The United States has an economy 15 times larger than South Korea’s, yet maintains a potential growth rate close to 2%, demonstrating sustained economic vitality while preserving its potential growth level. This stands in stark contrast to South Korea’s persistent structural stagnation. Whenever the U.S. encounters growth bottlenecks, it consistently renews its drivers of growth through advancements in information technology, the Fourth Industrial Revolution, and AI technologies, breaking through development ceilings. Over the past two decades, all but one of the top 10 U.S. companies have undergone complete transformation, whereas only two South Korean firms have experienced such change. The gap in innovation has created a chasm in potential growth rates.
South Korea’s current potential growth rate has now fallen to the level of Japan over 30 years ago. In the early 1990s, after Japan’s potential growth rate dipped below 1.6%, it entered a prolonged period of structural stagnation, commonly referred to as the "Lost 30 Years." Today, South Korea faces similar risks despite having lower income levels than Japan did at that time, experiencing faster aging, and lagging significantly in growth capacity.
The causes behind the declining potential growth rate have been repeatedly highlighted: low productivity, excessive regulation, rigid labor markets, and a talent development system losing competitiveness.
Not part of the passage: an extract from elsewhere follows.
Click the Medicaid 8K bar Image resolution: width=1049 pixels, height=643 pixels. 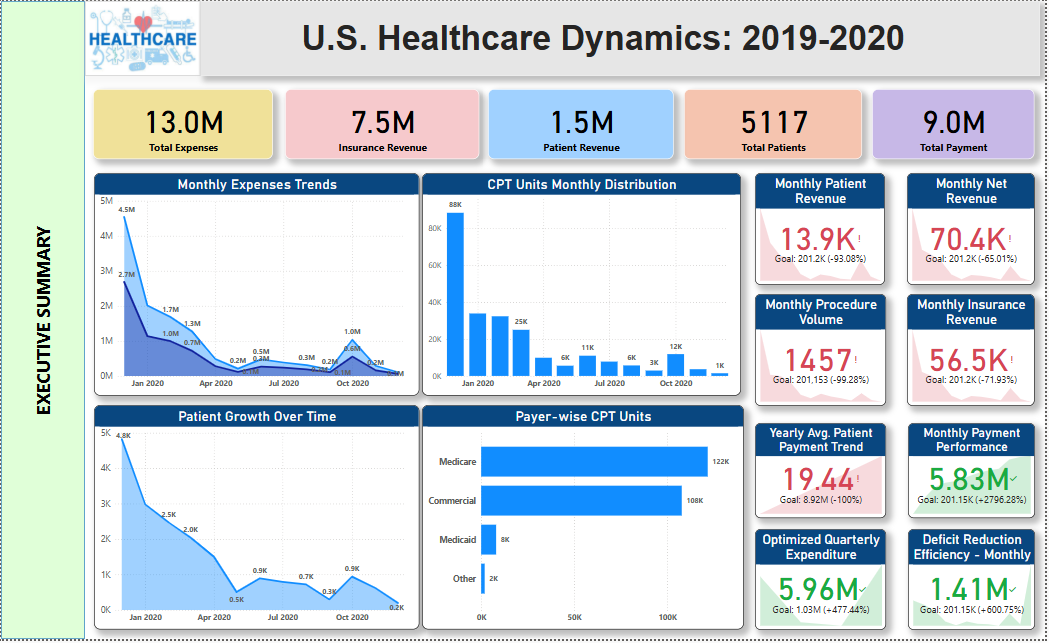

After the 1997 IMF foreign exchange crisis, South Korea underwent semi-compulsory structural reforms under external pressure. However, fundamental reforms were postponed for nearly three decades. Successive governments have only applied short-term remedies, and “reform procrastination” has now become deeply entrenched.
President Yoon Suk-yeol once stated: “Let 2026 be the year of rebound for potential growth.” Yet, no painful structural reforms have been implemented. Instead, populist policies based on fiscal giveaways continue, and labor regulations—including the controversial “Yellow Envelope Bill”—have even been strengthened. Without fundamentally reshaping the economic system, all growth strategies will remain hollow slogans. Recovery of growth potential is impossible without structural reforms in areas such as regulation, finance, public administration, pensions, education, and labor markets.